-- start of Information supplied --
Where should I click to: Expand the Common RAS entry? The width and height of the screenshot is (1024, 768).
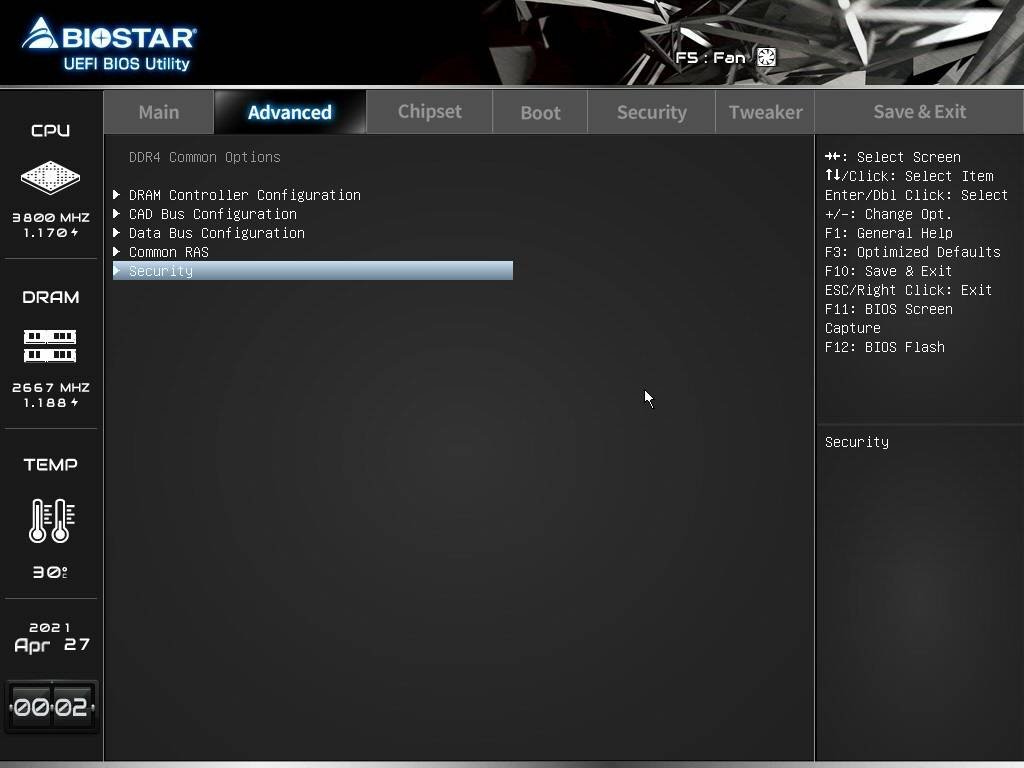point(168,251)
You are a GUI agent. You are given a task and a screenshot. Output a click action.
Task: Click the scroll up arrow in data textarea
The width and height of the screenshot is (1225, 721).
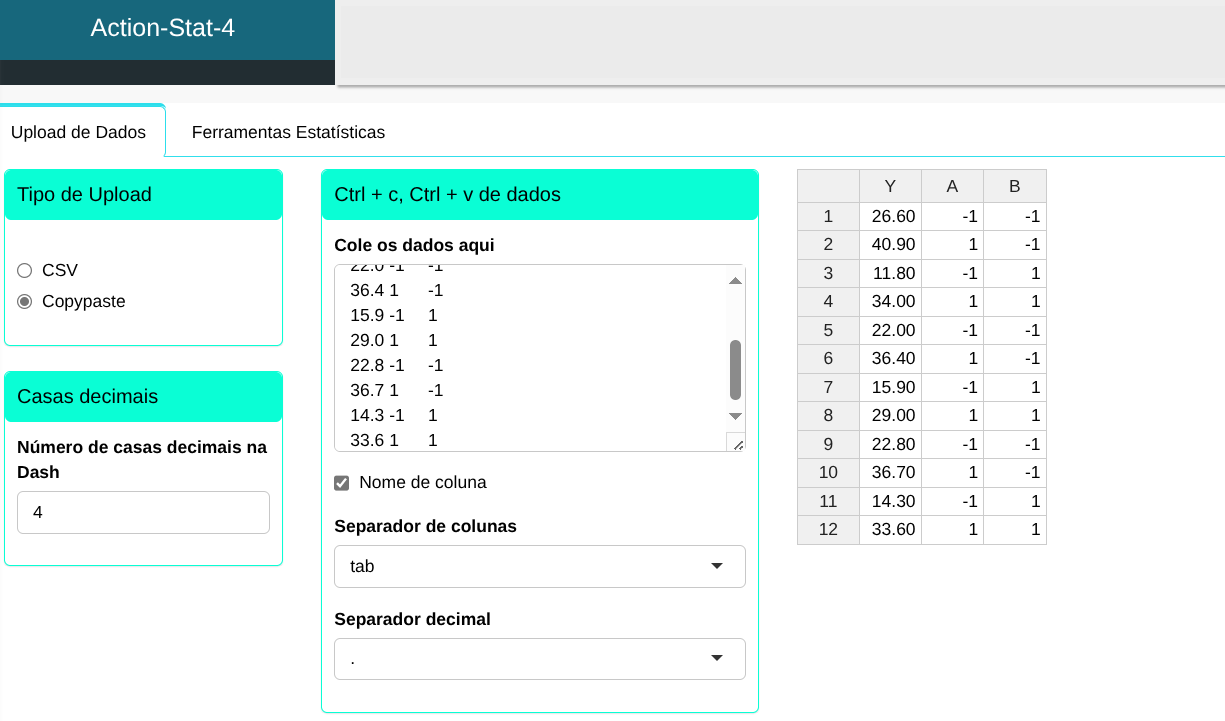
-- end of Information supplied --
**Your task**. Output each line from the one containing "You are a GUI" through the end of the items, inclusive, reproducing them word for word and omitting the pictures.

**The result**.
You are a GUI agent. You are given a task and a screenshot. Output a click action.
Task: Click the scroll up arrow in data textarea
The width and height of the screenshot is (1225, 721).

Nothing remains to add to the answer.